En ce qui concerne la date à laquelle la résiliation sous pli recommandé est parvenue à l’assurée, la cour cantonale a précisément retenu le mardi 18.10.2016, soit le lendemain du jour où l’assurée elle-même, dans sa demande en paiement, indiquait avoir été « avisée pour retrait ». Ce calcul est conforme à la théorie de la réception dite absolue, à laquelle est soumise la communication d’une manifestation de volonté dans le cadre de la computation d’un délai régi par le droit des obligations. Selon la jurisprudence, un envoi postal recommandé est en effet censé reçu le lendemain du jour où l’agent postal a déposé l’invitation à retirer ledit envoi dans la boîte aux lettres ou la case postale du destinataire, lorsqu’il ne peut être attendu de ce dernier – ce qui est généralement le cas – qu’il le retire le jour même à l’office de poste (ATF 143 III 15 consid. 4.1 p. 18 et les arrêts cités). Les juges genevois ont constaté le jour du dépôt de l’avis de retrait dans la boîte aux lettres de l’assurée en se fondant sur un allégué de celle-ci figurant dans la demande, et non sur une preuve rapportée par l’assureur auquel le fardeau de la preuve incombait.

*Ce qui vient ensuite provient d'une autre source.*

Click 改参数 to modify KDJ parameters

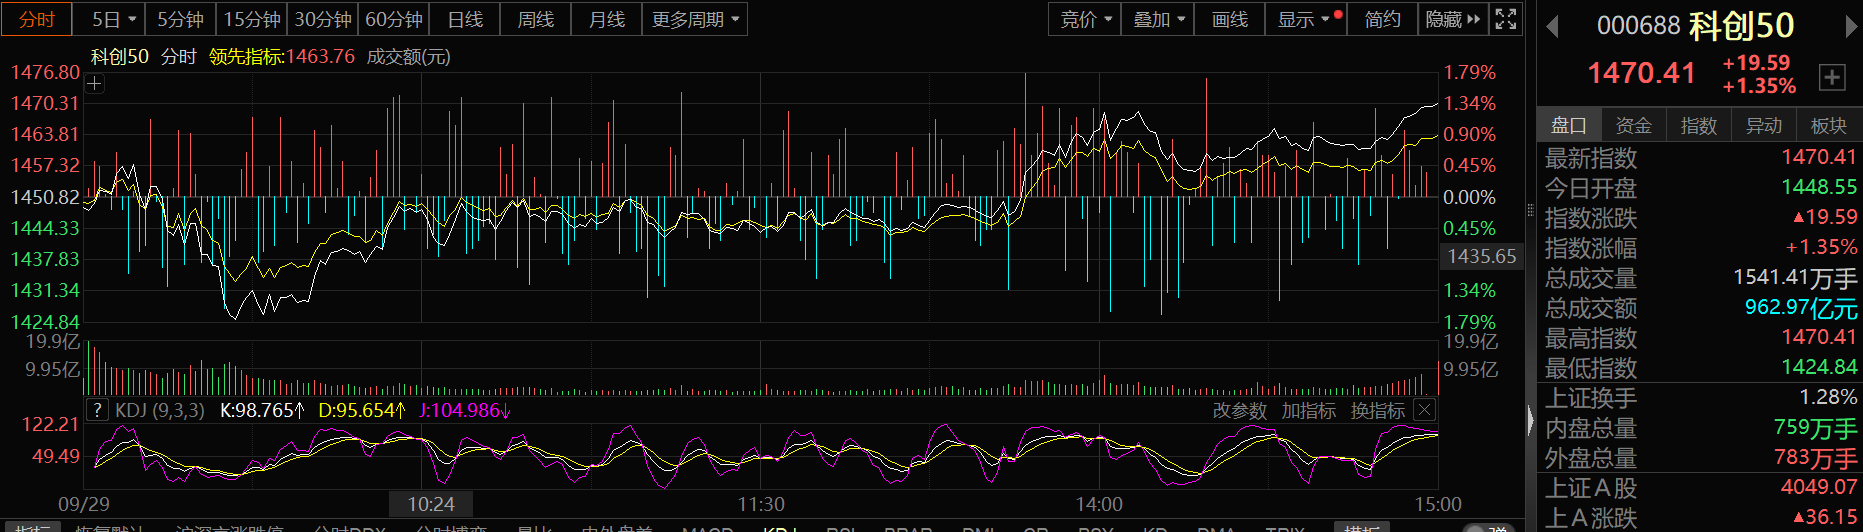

Contrairement à l’avis de l’assurée, ils n’en ont pas pour autant violé l’art. 8 CC. C’est le lieu de rappeler que, si elle détermine laquelle des parties doit assumer les conséquences de l’échec de la preuve, cette disposition ne dicte pas au juge comment forger sa conviction (entre autres, ATF 128 III 22 consid. 2d p. 25) ; en particulier, elle n’empêche nullement, en cas de doute sur la date de la notification, de se fonder sur les déclarations du destinataire de la communication (cf. ATF 124 V 400 consid. 2a p. 402; 103 V 66 consid. 2a), lesquelles, en l’espèce, ont pris la forme, malgré les dénégations de l’assurée, d’un allégué du mémoire de demande.

Il s’ensuit que, dans l’hypothèse la moins favorable à l’assureur, la résiliation du contrat d’assurance a été notifiée le dernier jour du délai péremptoire de quatre semaines. La cour cantonale n’a pas violé le droit fédéral en jugeant que la résiliation, intervenue en temps utile, était valable.

 

Le TF rejette le recours de l’assurée.